Were there abuses? Very likely, but if crimes were committed, they were not done in his name. There is no doubt that the approach to illiteracy today would be very different. The Government of Canada officially apologized for the policies of the past almost twenty years ago and has paid compensation for the unfortunate errors and cruelties that were inflicted on innocent children.
To give prominence to the victims of residential schools is not appropriate. There were many victims in Victorian Canada—people who suffered the acts of commission and omission while Macdonald was at the helm of government. Women suffered terribly—there were no programs to help them cope with a rapidly changing society. Children were forced to work and denied school. Workers were killed on the job routinely. Chinese men died by the many hundreds in building the railway that brought wealth to Ontario. What about all the migrants to Canada who suffered prejudice and mistreatment as they did all they could to share the dream? All these groups surely deserve their own monument. Macdonald could do little, and did little, to support their cause, though he surely sympathized with them—after all, he eagerly wanted all of them to share the Canadian dream.
They all deserve to be remembered.
What also needs to be remembered is that Macdonald did the very best he could in helping Indigenous people. By rushing to seal the border separating Canada from the United States in the years following Confederation, he undeniably saved thousands of Cree, Anishinaabe and Blackfoot from certain annihilation at the hands of the US army. By providing hospitality to the American Indians who came to Canada to find food and protection, he saved hundreds more. When six thousand people died of smallpox in Montreal in 1885, few (if any) Indigenous people perished because Macdonald’s government had seen to it that they were inoculated against the dreaded epidemic. Under his governments, expenditures for “Indian Affairs” far outpaced all other government priorities, except for money spent on infrastructure.

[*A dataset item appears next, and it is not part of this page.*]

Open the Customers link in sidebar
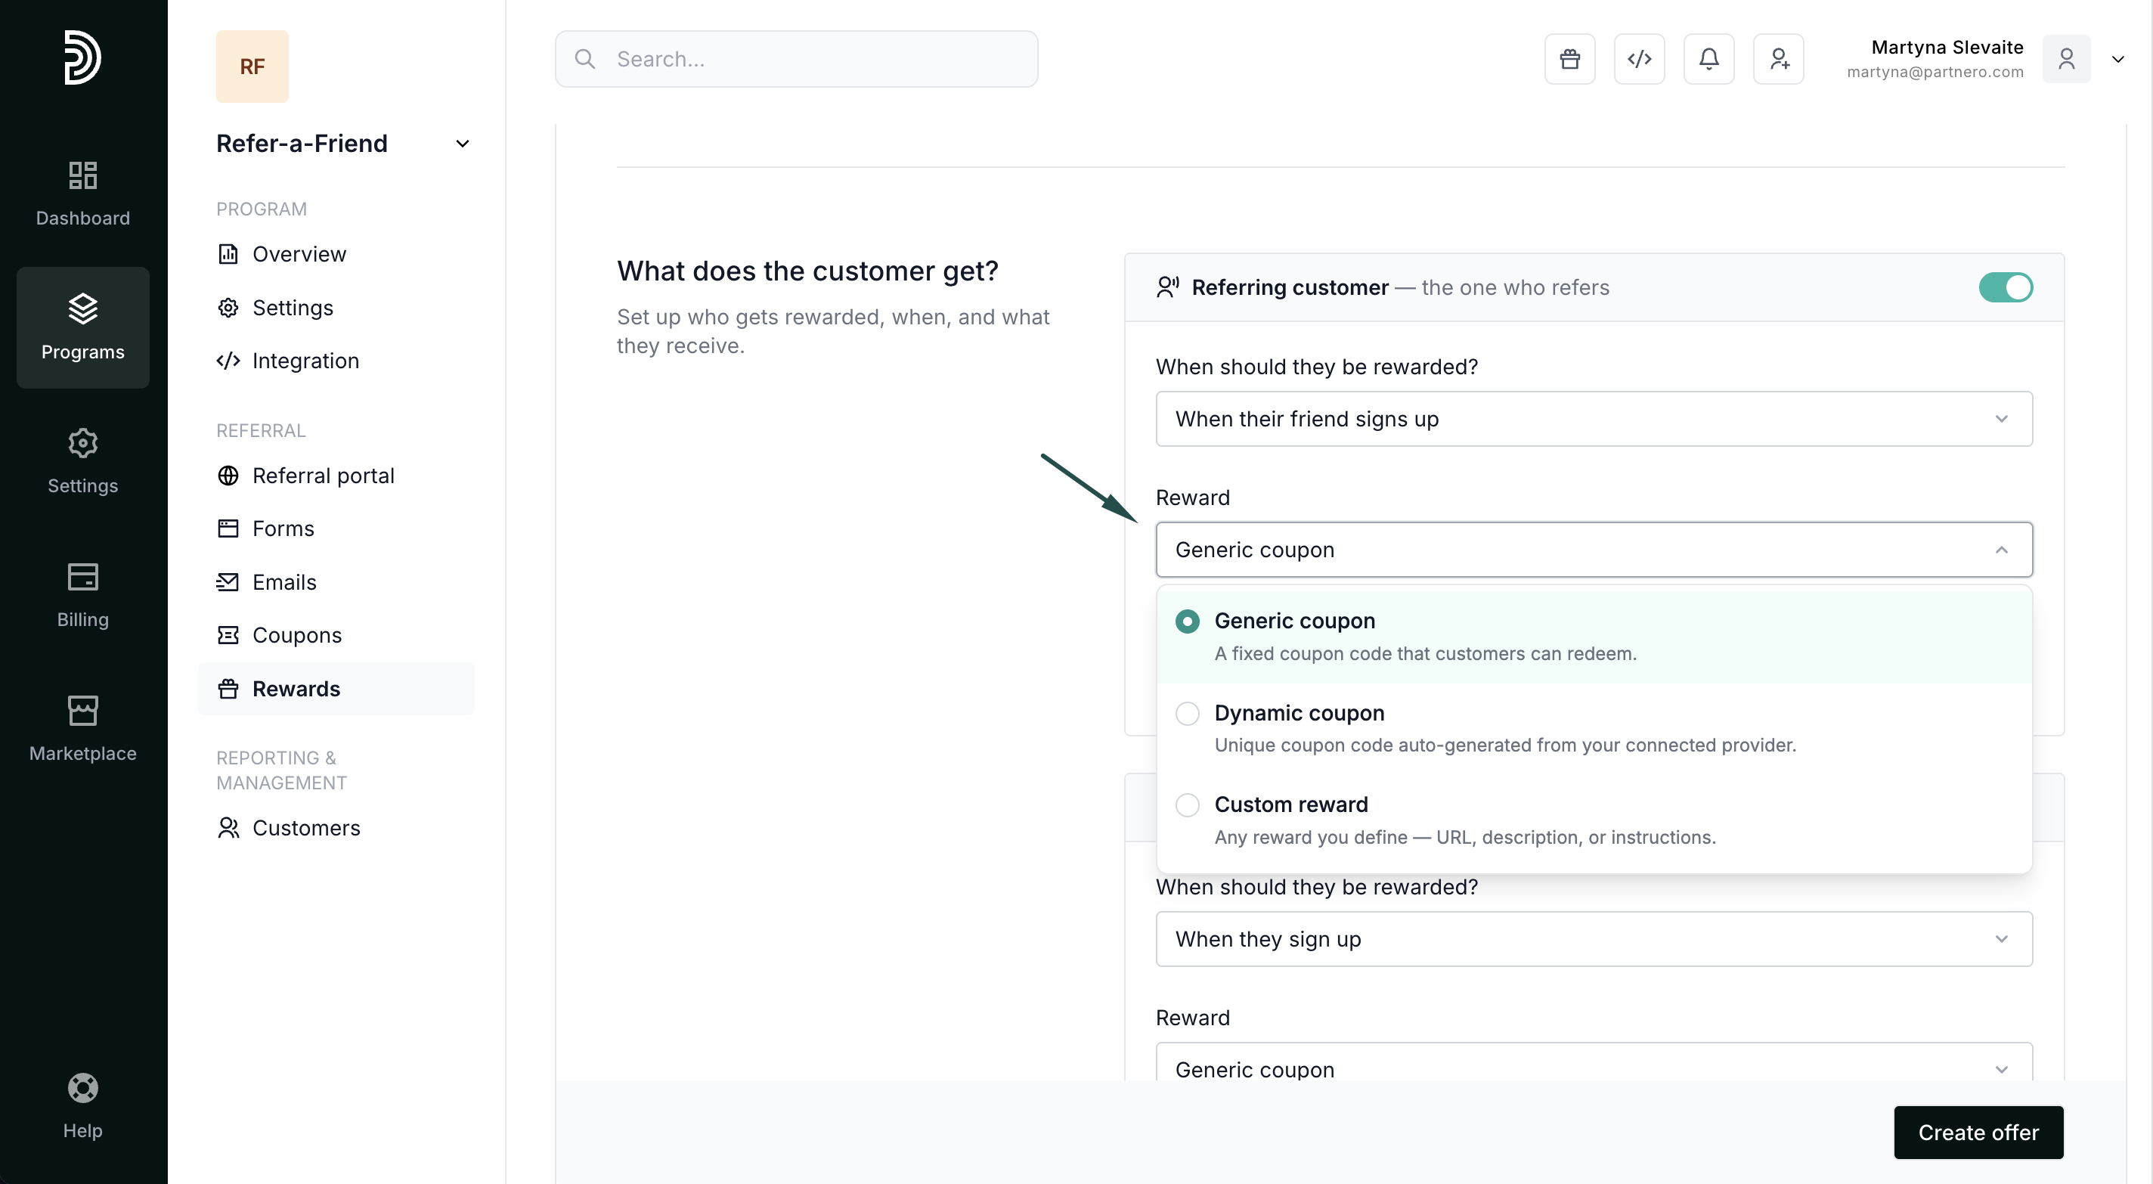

Macdonald saved Indigenous lives, but he did not brag about it. Instead, he let his actions speak: to build, against all odds, a country that would aspire to be fair to all its citizens. His programs did not always succeed, that’s clearly evident, but his intentions were noble and were recognized as such by the population he served.
There is no doubt that Queen’s Park should feature a monument to the Indigenous people of the province, and there is equally no doubt that it should be the Indigenous people who should choose the way in which they should be depicted.

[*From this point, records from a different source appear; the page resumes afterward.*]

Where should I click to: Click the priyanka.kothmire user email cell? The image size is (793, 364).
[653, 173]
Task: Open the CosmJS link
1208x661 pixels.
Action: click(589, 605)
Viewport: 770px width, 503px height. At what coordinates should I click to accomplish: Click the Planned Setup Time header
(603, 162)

We at the CIHE are confident in thinking that they will choose an uplifting monument that will symbolize their courage and resilience in overcoming grave difficulties over the past centuries. It should be a symbol of dignity and friendship, a true reflection of their sentiments and ambitions.
Macdonald stands alone at the tip of Queen’s Park, his statue depicting a man making an argument for a better Canada—and daring us to excel in his cause. There is no need for his gestures to be qualified by another monument that forces a pecking order of victims.